When I last saw my father face to face in 1925, he was friendly and affectionate; and though Melissa was not in Washington when I stayed a night or two at their Kay Street flat, I was told she was not well, and at some sanatorium, and nothing whatever occurred to throw light on my father’s subsequent failure to reply to letters sent to his place of business; as we did not quarrel, and I had already, in 1919, been duly “forgiven” for any discomfort he may have suffered as a result of my having “run away” from home.

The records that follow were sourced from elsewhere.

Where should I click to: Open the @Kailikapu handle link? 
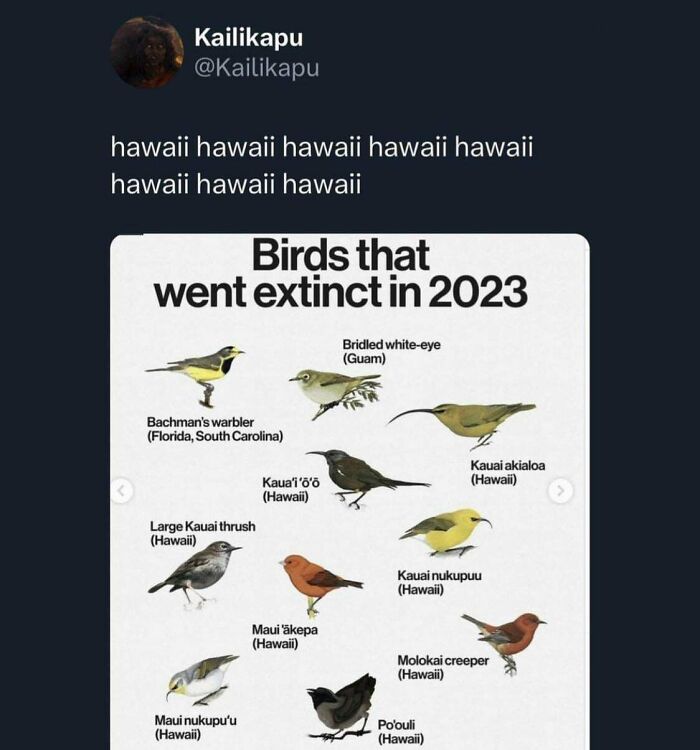[x=257, y=67]
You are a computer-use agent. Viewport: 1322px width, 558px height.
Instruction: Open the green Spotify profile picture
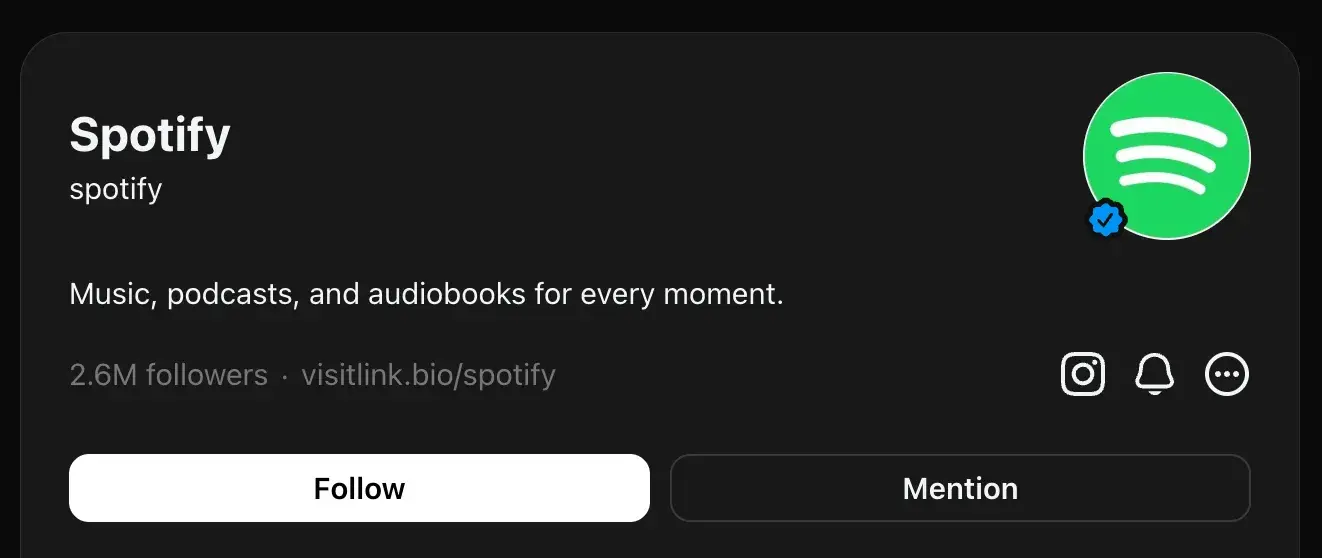pos(1167,155)
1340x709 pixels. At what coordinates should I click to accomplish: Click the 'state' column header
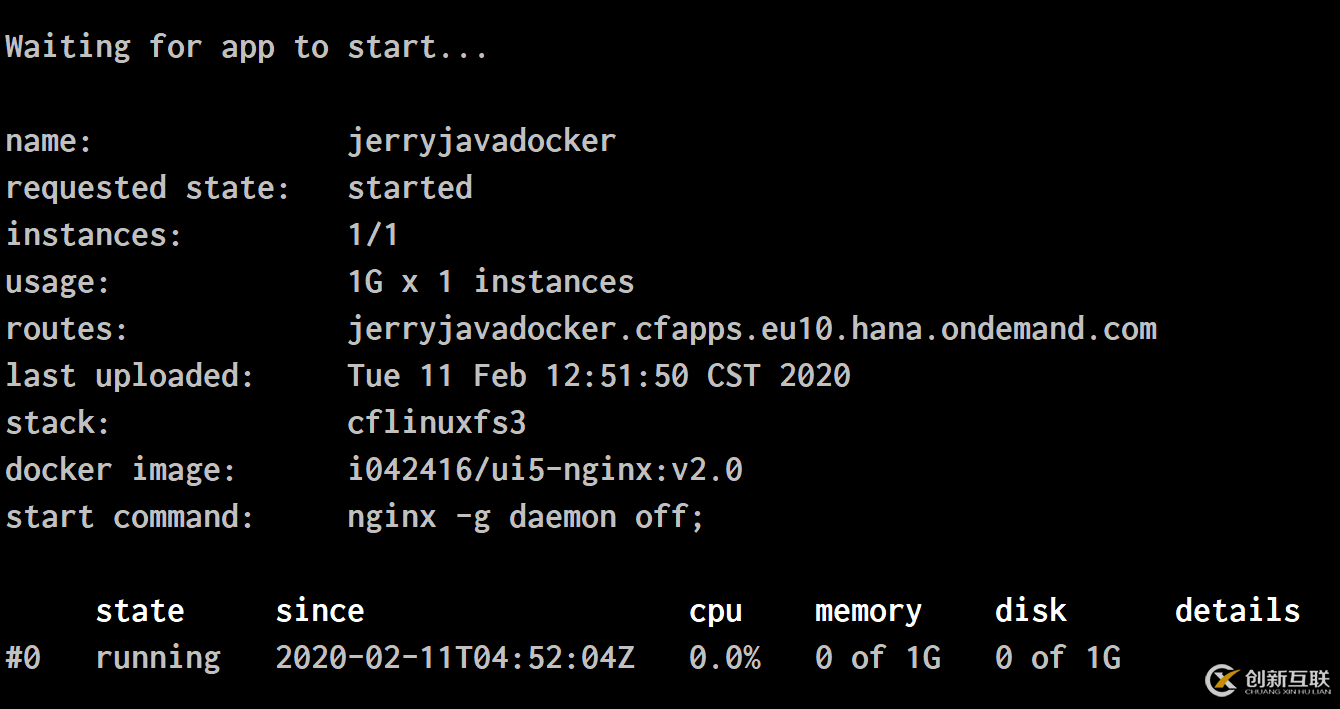(x=140, y=611)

I have been indignant, at times, since, as any mother would be, that my father, who had every reason to be proud of his grandson, my son by my first marriage, Creighton Scott was ignored and I do not pretend that I do not think it distinctly odd, to say the least, that, as I was quite honestly the “adored” only grandchild of my grandparents, Mr and Mrs O M Dunn, and continued to believe they merely consigned to my father a responsibility toward me they had previously considered theirs, when they re-made their Will and left everything to him (in 1921, a year before their death), that there is, as yet, no indication, that my father, when gravely ill, and not give me, his daughter (and as far as I know, he and Melissa had no children) so much as a thought. But I hope the impression that he did not is erroneous; and will asking for your help in clearing up whatever misapprehension may have given rise to his attitude, to tell Melissa, also, that, in consistence with my own loyalties, I am entirely willing to resume friendly communication with her, provided the decent human explanation is forthcoming.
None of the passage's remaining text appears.